### Given data

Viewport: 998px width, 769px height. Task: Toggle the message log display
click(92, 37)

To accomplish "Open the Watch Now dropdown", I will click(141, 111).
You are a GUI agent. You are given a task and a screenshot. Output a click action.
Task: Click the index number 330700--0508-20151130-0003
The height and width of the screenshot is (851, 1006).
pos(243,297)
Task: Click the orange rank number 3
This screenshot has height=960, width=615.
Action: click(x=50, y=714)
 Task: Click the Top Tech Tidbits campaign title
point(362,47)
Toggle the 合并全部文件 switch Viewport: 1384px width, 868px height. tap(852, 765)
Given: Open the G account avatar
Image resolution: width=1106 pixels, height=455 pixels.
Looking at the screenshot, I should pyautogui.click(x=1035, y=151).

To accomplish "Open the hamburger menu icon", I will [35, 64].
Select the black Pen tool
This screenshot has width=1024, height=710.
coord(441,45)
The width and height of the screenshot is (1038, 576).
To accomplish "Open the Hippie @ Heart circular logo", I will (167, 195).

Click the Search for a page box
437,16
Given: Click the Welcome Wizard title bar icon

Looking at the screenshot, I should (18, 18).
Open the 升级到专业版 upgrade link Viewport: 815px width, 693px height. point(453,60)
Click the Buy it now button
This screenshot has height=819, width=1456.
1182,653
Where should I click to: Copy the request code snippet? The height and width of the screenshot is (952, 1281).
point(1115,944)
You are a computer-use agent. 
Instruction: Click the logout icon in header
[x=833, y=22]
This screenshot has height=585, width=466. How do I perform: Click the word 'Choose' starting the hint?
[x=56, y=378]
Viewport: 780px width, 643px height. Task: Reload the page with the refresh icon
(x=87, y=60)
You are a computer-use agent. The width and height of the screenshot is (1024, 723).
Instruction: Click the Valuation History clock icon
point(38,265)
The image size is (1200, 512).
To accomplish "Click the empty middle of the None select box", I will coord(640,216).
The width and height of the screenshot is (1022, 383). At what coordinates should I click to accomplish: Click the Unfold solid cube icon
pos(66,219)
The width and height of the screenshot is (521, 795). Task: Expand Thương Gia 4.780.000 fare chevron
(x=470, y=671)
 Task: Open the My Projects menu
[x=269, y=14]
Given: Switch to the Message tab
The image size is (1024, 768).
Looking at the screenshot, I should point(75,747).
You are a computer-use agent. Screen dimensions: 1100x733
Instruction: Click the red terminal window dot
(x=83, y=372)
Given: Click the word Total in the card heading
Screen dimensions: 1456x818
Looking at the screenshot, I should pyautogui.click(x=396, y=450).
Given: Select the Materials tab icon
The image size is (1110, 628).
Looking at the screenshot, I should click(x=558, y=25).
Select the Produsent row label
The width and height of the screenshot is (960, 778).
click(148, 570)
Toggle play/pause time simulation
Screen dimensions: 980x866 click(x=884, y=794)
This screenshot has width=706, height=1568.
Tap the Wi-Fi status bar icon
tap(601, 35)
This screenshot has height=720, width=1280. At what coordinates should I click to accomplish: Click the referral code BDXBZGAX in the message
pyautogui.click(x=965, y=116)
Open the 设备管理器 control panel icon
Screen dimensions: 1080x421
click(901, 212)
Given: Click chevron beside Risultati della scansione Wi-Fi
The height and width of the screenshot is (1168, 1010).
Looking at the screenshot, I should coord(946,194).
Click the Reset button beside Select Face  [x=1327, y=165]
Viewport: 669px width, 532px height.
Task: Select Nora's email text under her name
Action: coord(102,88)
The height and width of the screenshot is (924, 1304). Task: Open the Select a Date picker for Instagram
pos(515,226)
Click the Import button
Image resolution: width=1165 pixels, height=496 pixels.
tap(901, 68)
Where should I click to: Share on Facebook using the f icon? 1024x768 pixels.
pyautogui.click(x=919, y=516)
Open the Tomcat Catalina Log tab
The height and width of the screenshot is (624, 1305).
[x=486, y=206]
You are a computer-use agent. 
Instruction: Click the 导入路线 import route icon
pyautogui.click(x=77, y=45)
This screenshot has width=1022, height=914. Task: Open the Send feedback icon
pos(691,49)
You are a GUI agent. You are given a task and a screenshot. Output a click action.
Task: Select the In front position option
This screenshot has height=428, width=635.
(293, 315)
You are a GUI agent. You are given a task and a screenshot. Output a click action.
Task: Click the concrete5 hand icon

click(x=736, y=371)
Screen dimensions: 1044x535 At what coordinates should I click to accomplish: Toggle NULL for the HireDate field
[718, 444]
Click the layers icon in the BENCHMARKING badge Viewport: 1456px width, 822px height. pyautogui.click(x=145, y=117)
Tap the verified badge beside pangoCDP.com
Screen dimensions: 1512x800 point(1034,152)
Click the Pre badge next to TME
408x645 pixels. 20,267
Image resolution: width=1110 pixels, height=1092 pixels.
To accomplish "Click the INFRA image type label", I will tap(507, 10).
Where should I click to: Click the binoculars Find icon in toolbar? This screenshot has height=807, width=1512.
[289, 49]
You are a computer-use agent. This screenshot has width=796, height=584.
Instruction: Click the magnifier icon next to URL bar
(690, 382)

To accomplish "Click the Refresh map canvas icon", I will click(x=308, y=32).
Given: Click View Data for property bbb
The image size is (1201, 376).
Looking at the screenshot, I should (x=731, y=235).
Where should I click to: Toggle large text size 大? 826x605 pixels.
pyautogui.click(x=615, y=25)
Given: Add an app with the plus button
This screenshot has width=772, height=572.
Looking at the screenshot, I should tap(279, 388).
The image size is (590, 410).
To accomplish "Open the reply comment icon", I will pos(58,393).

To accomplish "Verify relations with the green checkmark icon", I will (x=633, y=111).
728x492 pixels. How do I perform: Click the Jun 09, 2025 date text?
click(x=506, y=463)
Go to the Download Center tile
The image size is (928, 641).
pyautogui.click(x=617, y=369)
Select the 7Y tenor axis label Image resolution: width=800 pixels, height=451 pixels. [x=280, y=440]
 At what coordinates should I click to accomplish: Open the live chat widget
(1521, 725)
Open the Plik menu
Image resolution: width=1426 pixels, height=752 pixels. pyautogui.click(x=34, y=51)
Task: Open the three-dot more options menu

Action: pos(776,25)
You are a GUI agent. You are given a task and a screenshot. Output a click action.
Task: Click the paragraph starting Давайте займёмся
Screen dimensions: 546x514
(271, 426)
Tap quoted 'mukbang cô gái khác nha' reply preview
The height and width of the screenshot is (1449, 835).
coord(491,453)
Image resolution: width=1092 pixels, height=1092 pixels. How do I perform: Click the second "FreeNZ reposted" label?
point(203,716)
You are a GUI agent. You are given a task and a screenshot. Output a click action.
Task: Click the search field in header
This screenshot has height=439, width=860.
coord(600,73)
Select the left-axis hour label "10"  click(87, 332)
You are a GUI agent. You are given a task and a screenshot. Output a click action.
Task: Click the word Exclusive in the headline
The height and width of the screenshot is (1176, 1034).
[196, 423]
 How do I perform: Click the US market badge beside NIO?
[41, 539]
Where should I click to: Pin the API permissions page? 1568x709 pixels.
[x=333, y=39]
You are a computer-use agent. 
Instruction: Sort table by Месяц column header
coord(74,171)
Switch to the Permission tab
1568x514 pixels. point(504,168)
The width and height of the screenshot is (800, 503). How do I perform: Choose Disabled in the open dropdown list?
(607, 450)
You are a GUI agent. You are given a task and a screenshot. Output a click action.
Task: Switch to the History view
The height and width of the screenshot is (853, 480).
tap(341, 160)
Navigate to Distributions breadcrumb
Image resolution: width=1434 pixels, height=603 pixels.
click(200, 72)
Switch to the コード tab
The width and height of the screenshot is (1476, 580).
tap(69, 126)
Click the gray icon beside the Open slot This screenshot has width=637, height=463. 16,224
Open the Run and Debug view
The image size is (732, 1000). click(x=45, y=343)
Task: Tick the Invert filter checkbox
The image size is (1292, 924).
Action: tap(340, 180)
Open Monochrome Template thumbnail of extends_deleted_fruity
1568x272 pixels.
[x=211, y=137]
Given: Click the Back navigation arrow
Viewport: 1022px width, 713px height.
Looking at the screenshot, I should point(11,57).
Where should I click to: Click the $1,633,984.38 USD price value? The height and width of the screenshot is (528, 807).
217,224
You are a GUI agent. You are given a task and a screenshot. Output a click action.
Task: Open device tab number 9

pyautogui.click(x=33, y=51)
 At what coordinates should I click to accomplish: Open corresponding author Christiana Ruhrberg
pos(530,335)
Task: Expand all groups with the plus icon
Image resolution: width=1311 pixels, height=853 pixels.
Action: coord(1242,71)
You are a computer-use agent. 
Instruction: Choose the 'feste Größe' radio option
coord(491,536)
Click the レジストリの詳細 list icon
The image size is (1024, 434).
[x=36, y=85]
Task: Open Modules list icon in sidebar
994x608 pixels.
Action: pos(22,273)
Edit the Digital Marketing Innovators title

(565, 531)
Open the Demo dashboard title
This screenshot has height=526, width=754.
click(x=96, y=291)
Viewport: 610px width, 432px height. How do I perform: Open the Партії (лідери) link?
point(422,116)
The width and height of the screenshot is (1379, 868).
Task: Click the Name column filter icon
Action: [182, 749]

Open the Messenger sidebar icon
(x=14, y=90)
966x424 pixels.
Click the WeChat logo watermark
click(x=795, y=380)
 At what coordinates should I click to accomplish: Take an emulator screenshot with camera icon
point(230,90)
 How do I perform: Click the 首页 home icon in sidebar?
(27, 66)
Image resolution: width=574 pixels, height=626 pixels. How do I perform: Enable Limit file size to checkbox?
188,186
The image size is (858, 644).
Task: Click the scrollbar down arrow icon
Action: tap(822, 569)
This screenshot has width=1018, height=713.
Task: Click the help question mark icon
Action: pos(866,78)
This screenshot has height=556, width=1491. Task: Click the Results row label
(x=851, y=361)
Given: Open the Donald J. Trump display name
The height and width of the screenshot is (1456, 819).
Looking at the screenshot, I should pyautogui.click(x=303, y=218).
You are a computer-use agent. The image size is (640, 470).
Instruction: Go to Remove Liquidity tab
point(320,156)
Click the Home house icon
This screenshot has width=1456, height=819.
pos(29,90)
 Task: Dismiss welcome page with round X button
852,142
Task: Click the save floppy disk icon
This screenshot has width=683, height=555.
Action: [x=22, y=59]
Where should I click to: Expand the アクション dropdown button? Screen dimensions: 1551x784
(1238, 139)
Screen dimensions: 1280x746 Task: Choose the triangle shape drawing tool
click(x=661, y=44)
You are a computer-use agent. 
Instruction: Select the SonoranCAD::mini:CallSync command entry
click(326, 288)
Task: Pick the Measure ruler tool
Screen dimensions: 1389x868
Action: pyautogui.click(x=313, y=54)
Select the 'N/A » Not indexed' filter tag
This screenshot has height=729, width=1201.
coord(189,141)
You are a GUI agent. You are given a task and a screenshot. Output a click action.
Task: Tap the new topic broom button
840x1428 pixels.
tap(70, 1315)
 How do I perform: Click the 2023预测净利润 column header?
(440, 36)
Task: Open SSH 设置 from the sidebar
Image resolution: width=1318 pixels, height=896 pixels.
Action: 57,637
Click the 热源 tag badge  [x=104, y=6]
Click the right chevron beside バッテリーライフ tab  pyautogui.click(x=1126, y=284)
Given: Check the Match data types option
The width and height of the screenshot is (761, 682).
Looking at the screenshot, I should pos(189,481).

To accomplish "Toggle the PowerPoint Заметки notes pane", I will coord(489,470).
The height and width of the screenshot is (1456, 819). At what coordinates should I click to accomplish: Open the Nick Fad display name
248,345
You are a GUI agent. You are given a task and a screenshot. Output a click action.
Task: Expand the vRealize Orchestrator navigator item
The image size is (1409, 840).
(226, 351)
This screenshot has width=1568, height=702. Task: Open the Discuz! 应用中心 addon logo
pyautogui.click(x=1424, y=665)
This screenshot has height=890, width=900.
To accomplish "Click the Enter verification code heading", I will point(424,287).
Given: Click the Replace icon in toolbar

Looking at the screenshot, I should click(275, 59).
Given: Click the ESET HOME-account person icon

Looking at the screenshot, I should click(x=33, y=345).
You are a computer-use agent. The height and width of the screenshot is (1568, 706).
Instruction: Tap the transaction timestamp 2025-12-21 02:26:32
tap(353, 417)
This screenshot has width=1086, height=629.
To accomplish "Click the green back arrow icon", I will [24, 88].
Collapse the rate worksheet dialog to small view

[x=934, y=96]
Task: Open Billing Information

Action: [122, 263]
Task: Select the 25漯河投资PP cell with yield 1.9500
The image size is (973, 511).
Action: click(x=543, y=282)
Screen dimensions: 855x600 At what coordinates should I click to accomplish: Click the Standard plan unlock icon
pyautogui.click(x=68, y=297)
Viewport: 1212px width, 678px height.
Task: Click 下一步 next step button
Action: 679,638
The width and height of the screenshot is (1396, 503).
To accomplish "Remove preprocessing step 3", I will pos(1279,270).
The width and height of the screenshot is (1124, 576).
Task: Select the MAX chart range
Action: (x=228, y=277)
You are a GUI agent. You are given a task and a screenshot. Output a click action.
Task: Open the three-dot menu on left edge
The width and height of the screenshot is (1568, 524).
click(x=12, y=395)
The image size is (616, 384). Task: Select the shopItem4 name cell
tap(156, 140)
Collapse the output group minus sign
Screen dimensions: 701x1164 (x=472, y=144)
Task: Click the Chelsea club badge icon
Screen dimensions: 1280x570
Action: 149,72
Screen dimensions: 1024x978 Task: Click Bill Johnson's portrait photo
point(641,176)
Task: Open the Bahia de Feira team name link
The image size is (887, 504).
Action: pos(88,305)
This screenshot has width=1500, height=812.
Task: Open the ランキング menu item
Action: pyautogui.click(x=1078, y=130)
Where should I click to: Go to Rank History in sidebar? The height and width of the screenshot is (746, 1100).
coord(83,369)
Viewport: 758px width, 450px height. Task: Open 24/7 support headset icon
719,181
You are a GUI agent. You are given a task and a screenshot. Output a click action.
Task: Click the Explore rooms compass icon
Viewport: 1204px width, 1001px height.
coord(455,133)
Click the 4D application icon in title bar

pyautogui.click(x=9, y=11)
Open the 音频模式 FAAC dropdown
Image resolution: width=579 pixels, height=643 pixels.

### What is required
From the entries above, give again exactly the lines running from the line with "Task: Open SSH 设置 from the sidebar" to the line with "Click the right"; include both of those lines.

### Response for this exercise
Task: Open SSH 设置 from the sidebar
Image resolution: width=1318 pixels, height=896 pixels.
Action: 57,637
Click the 热源 tag badge  [x=104, y=6]
Click the right chevron beside バッテリーライフ tab  pyautogui.click(x=1126, y=284)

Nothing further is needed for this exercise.